▶ **TASK DETAILS**: Rewrite everything from "Given: Select the Edit Plot arrow tool" down to the end of the listing, renaming "arrow tool" as "pointer tool" and leaving all else unchanged.

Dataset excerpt
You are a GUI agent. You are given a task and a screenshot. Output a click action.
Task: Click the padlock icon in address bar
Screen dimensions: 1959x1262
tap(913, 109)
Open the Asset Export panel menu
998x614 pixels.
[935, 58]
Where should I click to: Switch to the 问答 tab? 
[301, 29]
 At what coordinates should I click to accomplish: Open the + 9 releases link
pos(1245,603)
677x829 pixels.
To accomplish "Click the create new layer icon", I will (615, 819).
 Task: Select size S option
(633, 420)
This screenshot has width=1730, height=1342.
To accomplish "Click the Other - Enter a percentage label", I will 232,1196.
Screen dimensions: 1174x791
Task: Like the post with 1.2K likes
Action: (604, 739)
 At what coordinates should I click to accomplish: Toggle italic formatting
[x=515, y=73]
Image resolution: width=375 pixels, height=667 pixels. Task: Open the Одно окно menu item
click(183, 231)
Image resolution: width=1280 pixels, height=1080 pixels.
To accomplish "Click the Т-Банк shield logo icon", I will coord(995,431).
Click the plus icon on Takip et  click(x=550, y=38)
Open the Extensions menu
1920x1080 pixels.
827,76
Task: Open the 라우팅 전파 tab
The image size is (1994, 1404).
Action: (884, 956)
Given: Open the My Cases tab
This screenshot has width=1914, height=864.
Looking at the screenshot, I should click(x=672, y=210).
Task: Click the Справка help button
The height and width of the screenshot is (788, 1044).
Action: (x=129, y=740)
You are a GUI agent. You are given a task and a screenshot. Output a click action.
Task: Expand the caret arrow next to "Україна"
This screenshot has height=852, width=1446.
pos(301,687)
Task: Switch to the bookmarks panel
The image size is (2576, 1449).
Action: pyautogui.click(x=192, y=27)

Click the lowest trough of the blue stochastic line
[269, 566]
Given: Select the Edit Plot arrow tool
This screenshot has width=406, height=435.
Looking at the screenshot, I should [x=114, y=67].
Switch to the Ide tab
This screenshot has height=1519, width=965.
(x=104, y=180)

▶ **FULL SOLUTION**:
Given: Select the Edit Plot pointer tool
This screenshot has width=406, height=435.
Looking at the screenshot, I should [x=114, y=67].
Switch to the Ide tab
This screenshot has height=1519, width=965.
(x=104, y=180)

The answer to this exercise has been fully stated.